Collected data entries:
= = = = =

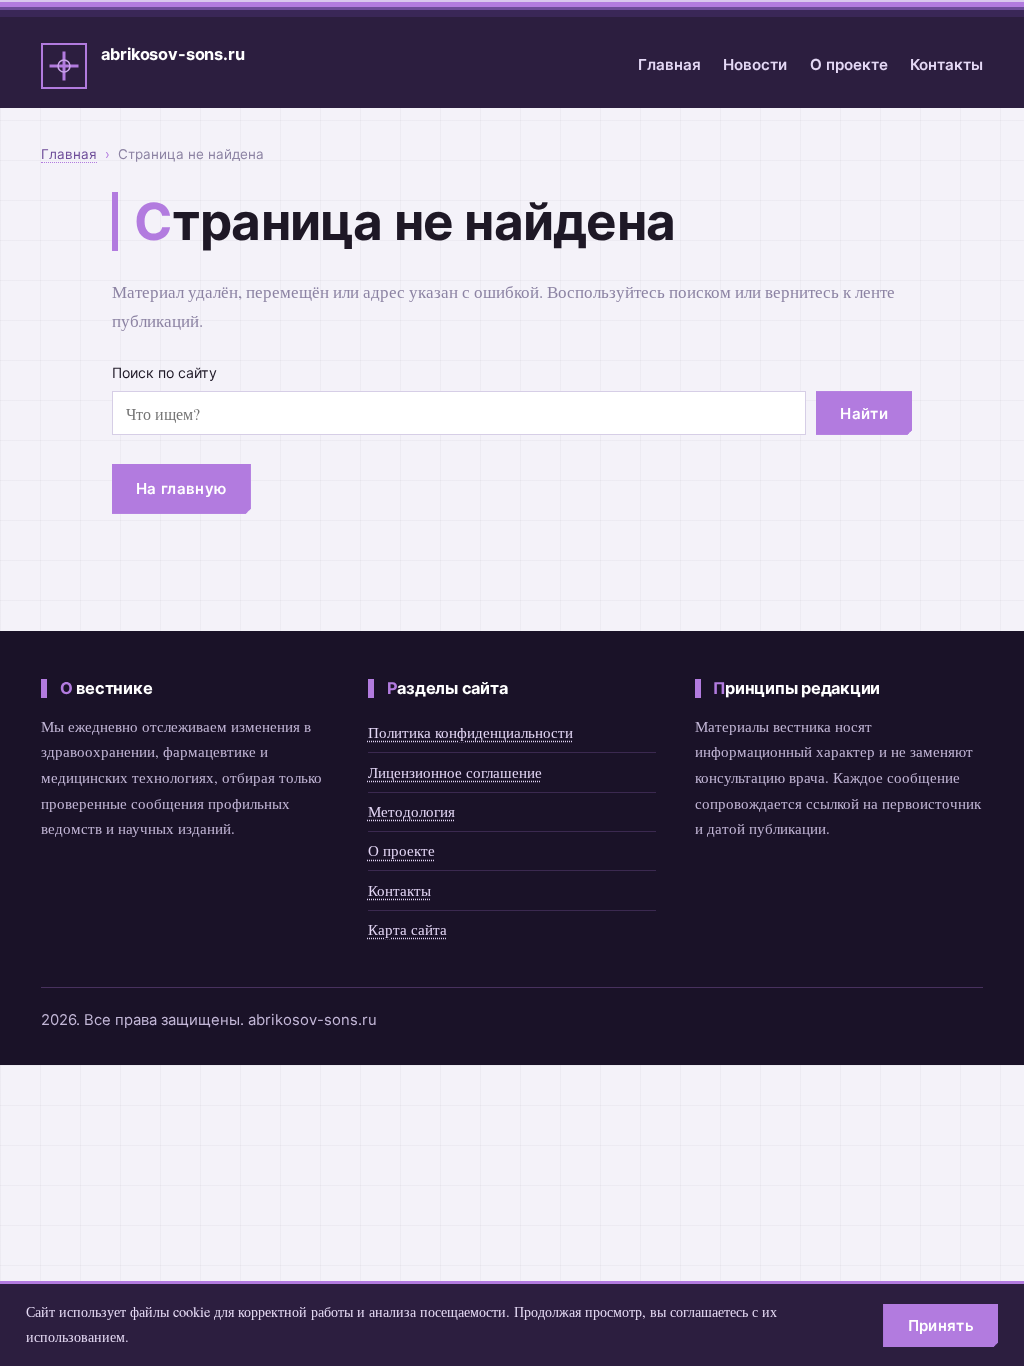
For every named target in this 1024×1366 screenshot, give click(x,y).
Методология (411, 811)
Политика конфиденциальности (470, 732)
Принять (941, 1325)
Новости (755, 64)
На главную (181, 488)
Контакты (946, 64)
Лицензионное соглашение (455, 772)
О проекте (849, 64)
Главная (669, 64)
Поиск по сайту (164, 372)
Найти (864, 413)
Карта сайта (407, 929)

= = = = =

Problem to solve: Please print each entry exactly as given and keep pictures out of it.

Written solution:
For every named target in this 1024×1366 screenshot, give click(x,y).
Методология (411, 811)
Политика конфиденциальности (470, 732)
Принять (941, 1325)
Новости (755, 64)
На главную (181, 488)
Контакты (946, 64)
Лицензионное соглашение (455, 772)
О проекте (849, 64)
Главная (669, 64)
Поиск по сайту (164, 372)
Найти (864, 413)
Карта сайта (407, 929)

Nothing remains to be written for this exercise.